> _What you should do_: Reproduce the lines below from the one that contains "Open Deals dollar icon in sidebar" through the end, inclusive, and add nothing.

> _Supplied records_:
========================
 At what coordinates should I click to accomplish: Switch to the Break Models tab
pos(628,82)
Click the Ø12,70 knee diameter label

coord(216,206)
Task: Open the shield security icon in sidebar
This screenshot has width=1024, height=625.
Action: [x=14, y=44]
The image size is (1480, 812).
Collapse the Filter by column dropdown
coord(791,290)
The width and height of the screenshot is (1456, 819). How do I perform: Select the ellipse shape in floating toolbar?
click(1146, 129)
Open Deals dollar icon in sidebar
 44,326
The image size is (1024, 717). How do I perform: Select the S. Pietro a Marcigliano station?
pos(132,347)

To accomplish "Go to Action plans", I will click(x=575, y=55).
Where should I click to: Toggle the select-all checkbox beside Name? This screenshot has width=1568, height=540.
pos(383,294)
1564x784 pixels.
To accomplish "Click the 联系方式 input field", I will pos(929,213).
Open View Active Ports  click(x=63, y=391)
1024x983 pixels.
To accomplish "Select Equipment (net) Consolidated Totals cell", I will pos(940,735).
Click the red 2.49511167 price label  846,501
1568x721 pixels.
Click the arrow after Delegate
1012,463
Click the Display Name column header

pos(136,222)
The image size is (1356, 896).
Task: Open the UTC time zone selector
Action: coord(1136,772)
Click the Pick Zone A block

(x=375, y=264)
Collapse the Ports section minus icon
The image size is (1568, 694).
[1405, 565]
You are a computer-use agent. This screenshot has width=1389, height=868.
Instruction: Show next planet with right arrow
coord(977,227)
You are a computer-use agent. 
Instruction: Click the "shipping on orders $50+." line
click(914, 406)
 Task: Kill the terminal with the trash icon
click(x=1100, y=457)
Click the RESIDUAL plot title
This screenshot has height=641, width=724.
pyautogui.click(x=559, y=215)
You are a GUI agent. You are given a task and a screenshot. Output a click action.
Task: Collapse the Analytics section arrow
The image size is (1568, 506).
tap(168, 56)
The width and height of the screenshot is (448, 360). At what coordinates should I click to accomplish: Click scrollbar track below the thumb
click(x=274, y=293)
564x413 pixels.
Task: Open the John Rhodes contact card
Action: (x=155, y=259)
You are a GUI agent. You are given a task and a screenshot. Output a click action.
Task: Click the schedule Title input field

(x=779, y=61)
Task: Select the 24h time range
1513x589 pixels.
========================
> _Response to this exercise_:
Open Deals dollar icon in sidebar
 44,326
The image size is (1024, 717). How do I perform: Select the S. Pietro a Marcigliano station?
pos(132,347)

To accomplish "Go to Action plans", I will click(x=575, y=55).
Where should I click to: Toggle the select-all checkbox beside Name? This screenshot has width=1568, height=540.
pos(383,294)
1564x784 pixels.
To accomplish "Click the 联系方式 input field", I will pos(929,213).
Open View Active Ports  click(x=63, y=391)
1024x983 pixels.
To accomplish "Select Equipment (net) Consolidated Totals cell", I will pos(940,735).
Click the red 2.49511167 price label  846,501
1568x721 pixels.
Click the arrow after Delegate
1012,463
Click the Display Name column header

pos(136,222)
The image size is (1356, 896).
Task: Open the UTC time zone selector
Action: coord(1136,772)
Click the Pick Zone A block

(x=375, y=264)
Collapse the Ports section minus icon
The image size is (1568, 694).
[1405, 565]
You are a computer-use agent. This screenshot has width=1389, height=868.
Instruction: Show next planet with right arrow
coord(977,227)
You are a computer-use agent. 
Instruction: Click the "shipping on orders $50+." line
click(914, 406)
 Task: Kill the terminal with the trash icon
click(x=1100, y=457)
Click the RESIDUAL plot title
This screenshot has height=641, width=724.
pyautogui.click(x=559, y=215)
You are a GUI agent. You are given a task and a screenshot. Output a click action.
Task: Collapse the Analytics section arrow
The image size is (1568, 506).
tap(168, 56)
The width and height of the screenshot is (448, 360). At what coordinates should I click to accomplish: Click scrollbar track below the thumb
click(x=274, y=293)
564x413 pixels.
Task: Open the John Rhodes contact card
Action: (x=155, y=259)
You are a GUI agent. You are given a task and a screenshot. Output a click action.
Task: Click the schedule Title input field

(x=779, y=61)
Task: Select the 24h time range
1513x589 pixels.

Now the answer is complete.